— Begin PROVIDED RECORDS —

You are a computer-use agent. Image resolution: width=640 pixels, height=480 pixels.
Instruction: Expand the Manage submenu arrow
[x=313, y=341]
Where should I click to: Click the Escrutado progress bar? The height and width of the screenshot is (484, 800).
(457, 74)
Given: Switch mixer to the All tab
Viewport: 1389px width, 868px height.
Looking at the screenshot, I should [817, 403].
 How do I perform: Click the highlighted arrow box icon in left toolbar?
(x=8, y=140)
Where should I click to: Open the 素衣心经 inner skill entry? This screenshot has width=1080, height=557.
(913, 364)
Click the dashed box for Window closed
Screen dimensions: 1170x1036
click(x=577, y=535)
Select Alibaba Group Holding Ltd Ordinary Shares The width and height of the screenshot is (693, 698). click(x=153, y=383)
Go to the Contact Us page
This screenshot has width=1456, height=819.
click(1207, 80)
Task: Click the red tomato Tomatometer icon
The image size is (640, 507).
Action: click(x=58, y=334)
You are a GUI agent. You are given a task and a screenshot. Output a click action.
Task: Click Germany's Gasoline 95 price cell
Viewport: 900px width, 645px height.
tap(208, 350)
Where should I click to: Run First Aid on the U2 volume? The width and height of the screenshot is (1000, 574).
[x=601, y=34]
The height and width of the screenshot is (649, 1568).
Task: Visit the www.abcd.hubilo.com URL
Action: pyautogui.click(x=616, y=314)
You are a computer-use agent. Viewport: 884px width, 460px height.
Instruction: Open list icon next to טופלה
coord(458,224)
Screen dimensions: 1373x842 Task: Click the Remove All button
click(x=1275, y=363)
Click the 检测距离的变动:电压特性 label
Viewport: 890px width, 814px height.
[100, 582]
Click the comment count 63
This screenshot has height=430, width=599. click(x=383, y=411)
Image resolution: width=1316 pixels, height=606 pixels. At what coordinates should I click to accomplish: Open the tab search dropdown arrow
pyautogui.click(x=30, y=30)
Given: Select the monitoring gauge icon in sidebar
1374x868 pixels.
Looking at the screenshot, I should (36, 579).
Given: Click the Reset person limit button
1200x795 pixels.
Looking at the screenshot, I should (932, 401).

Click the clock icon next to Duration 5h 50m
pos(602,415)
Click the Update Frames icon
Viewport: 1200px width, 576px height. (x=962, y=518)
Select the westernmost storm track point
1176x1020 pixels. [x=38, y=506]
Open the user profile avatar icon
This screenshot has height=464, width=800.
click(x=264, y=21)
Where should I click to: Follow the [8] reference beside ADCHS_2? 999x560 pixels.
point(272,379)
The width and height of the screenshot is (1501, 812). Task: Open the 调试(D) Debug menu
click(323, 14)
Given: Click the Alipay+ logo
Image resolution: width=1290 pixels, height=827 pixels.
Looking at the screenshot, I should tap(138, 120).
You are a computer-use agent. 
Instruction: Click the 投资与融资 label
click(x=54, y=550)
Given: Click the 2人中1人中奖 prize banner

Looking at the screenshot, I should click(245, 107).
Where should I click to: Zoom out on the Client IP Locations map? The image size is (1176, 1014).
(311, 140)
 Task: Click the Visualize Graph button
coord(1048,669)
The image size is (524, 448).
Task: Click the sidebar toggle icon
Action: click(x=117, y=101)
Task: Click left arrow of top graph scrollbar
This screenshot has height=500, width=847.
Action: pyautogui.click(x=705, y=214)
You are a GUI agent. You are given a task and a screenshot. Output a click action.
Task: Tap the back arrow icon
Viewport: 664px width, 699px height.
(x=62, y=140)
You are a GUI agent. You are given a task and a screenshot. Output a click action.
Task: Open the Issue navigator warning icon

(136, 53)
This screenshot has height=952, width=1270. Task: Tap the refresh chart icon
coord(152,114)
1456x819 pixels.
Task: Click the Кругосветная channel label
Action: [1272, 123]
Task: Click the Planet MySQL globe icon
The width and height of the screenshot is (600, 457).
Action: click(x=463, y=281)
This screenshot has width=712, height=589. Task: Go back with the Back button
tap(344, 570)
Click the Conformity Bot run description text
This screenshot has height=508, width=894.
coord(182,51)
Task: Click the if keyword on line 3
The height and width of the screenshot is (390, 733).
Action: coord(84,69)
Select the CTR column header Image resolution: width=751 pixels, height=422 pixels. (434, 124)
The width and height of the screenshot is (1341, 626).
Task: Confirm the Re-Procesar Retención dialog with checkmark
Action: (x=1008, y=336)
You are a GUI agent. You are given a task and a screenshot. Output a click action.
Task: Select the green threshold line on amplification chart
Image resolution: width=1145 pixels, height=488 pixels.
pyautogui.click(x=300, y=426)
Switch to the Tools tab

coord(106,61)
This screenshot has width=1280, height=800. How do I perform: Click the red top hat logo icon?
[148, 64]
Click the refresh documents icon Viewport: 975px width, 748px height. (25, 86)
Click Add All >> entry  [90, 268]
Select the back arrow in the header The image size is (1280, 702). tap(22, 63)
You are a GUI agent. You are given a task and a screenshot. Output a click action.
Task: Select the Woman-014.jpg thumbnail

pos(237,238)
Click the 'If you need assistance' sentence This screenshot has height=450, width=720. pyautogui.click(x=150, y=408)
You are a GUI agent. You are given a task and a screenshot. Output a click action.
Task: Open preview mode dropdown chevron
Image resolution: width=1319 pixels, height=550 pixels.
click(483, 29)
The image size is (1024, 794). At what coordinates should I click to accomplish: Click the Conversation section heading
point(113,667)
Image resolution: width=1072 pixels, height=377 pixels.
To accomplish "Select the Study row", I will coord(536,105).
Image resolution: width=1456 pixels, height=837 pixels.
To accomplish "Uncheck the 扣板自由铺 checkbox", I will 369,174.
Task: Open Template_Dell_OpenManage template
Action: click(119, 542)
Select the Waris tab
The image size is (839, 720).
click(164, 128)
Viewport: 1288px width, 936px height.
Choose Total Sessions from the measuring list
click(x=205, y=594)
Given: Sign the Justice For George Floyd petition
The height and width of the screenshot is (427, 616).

— End PROVIDED RECORDS —

_WORK TO COMPLETE:_ Copy every line of the listing above word for word, keeping each one unchanged.

_SOLVED EXERCISE:_
You are a computer-use agent. Image resolution: width=640 pixels, height=480 pixels.
Instruction: Expand the Manage submenu arrow
[x=313, y=341]
Where should I click to: Click the Escrutado progress bar? The height and width of the screenshot is (484, 800).
(457, 74)
Given: Switch mixer to the All tab
Viewport: 1389px width, 868px height.
Looking at the screenshot, I should [817, 403].
 How do I perform: Click the highlighted arrow box icon in left toolbar?
(x=8, y=140)
Where should I click to: Open the 素衣心经 inner skill entry? This screenshot has width=1080, height=557.
(913, 364)
Click the dashed box for Window closed
Screen dimensions: 1170x1036
click(x=577, y=535)
Select Alibaba Group Holding Ltd Ordinary Shares The width and height of the screenshot is (693, 698). click(x=153, y=383)
Go to the Contact Us page
This screenshot has width=1456, height=819.
click(1207, 80)
Task: Click the red tomato Tomatometer icon
The image size is (640, 507).
Action: click(x=58, y=334)
You are a GUI agent. You are given a task and a screenshot. Output a click action.
Task: Click Germany's Gasoline 95 price cell
Viewport: 900px width, 645px height.
tap(208, 350)
Where should I click to: Run First Aid on the U2 volume? The width and height of the screenshot is (1000, 574).
[x=601, y=34]
The height and width of the screenshot is (649, 1568).
Task: Visit the www.abcd.hubilo.com URL
Action: pyautogui.click(x=616, y=314)
You are a computer-use agent. Viewport: 884px width, 460px height.
Instruction: Open list icon next to טופלה
coord(458,224)
Screen dimensions: 1373x842 Task: Click the Remove All button
click(x=1275, y=363)
Click the 检测距离的变动:电压特性 label
Viewport: 890px width, 814px height.
[100, 582]
Click the comment count 63
This screenshot has height=430, width=599. click(x=383, y=411)
Image resolution: width=1316 pixels, height=606 pixels. At what coordinates should I click to accomplish: Open the tab search dropdown arrow
pyautogui.click(x=30, y=30)
Given: Select the monitoring gauge icon in sidebar
1374x868 pixels.
Looking at the screenshot, I should (36, 579).
Given: Click the Reset person limit button
1200x795 pixels.
Looking at the screenshot, I should (932, 401).

Click the clock icon next to Duration 5h 50m
pos(602,415)
Click the Update Frames icon
Viewport: 1200px width, 576px height. (x=962, y=518)
Select the westernmost storm track point
1176x1020 pixels. [x=38, y=506]
Open the user profile avatar icon
This screenshot has height=464, width=800.
click(x=264, y=21)
Where should I click to: Follow the [8] reference beside ADCHS_2? 999x560 pixels.
point(272,379)
The width and height of the screenshot is (1501, 812). Task: Open the 调试(D) Debug menu
click(323, 14)
Given: Click the Alipay+ logo
Image resolution: width=1290 pixels, height=827 pixels.
Looking at the screenshot, I should tap(138, 120).
You are a computer-use agent. 
Instruction: Click the 投资与融资 label
click(x=54, y=550)
Given: Click the 2人中1人中奖 prize banner

Looking at the screenshot, I should click(245, 107).
Where should I click to: Zoom out on the Client IP Locations map? The image size is (1176, 1014).
(311, 140)
 Task: Click the Visualize Graph button
coord(1048,669)
The image size is (524, 448).
Task: Click the sidebar toggle icon
Action: click(x=117, y=101)
Task: Click left arrow of top graph scrollbar
This screenshot has height=500, width=847.
Action: pyautogui.click(x=705, y=214)
You are a GUI agent. You are given a task and a screenshot. Output a click action.
Task: Tap the back arrow icon
Viewport: 664px width, 699px height.
(x=62, y=140)
You are a GUI agent. You are given a task and a screenshot. Output a click action.
Task: Open the Issue navigator warning icon

(136, 53)
This screenshot has height=952, width=1270. Task: Tap the refresh chart icon
coord(152,114)
1456x819 pixels.
Task: Click the Кругосветная channel label
Action: [1272, 123]
Task: Click the Planet MySQL globe icon
The width and height of the screenshot is (600, 457).
Action: click(x=463, y=281)
This screenshot has width=712, height=589. Task: Go back with the Back button
tap(344, 570)
Click the Conformity Bot run description text
This screenshot has height=508, width=894.
coord(182,51)
Task: Click the if keyword on line 3
The height and width of the screenshot is (390, 733).
Action: coord(84,69)
Select the CTR column header Image resolution: width=751 pixels, height=422 pixels. (434, 124)
The width and height of the screenshot is (1341, 626).
Task: Confirm the Re-Procesar Retención dialog with checkmark
Action: (x=1008, y=336)
You are a GUI agent. You are given a task and a screenshot. Output a click action.
Task: Select the green threshold line on amplification chart
Image resolution: width=1145 pixels, height=488 pixels.
pyautogui.click(x=300, y=426)
Switch to the Tools tab

coord(106,61)
This screenshot has width=1280, height=800. How do I perform: Click the red top hat logo icon?
[148, 64]
Click the refresh documents icon Viewport: 975px width, 748px height. (25, 86)
Click Add All >> entry  [90, 268]
Select the back arrow in the header The image size is (1280, 702). tap(22, 63)
You are a GUI agent. You are given a task and a screenshot. Output a click action.
Task: Select the Woman-014.jpg thumbnail

pos(237,238)
Click the 'If you need assistance' sentence This screenshot has height=450, width=720. pyautogui.click(x=150, y=408)
You are a GUI agent. You are given a task and a screenshot. Output a click action.
Task: Open preview mode dropdown chevron
Image resolution: width=1319 pixels, height=550 pixels.
click(483, 29)
The image size is (1024, 794). At what coordinates should I click to accomplish: Click the Conversation section heading
point(113,667)
Image resolution: width=1072 pixels, height=377 pixels.
To accomplish "Select the Study row", I will coord(536,105).
Image resolution: width=1456 pixels, height=837 pixels.
To accomplish "Uncheck the 扣板自由铺 checkbox", I will 369,174.
Task: Open Template_Dell_OpenManage template
Action: click(119, 542)
Select the Waris tab
The image size is (839, 720).
click(164, 128)
Viewport: 1288px width, 936px height.
Choose Total Sessions from the measuring list
click(x=205, y=594)
Given: Sign the Justice For George Floyd petition
The height and width of the screenshot is (427, 616).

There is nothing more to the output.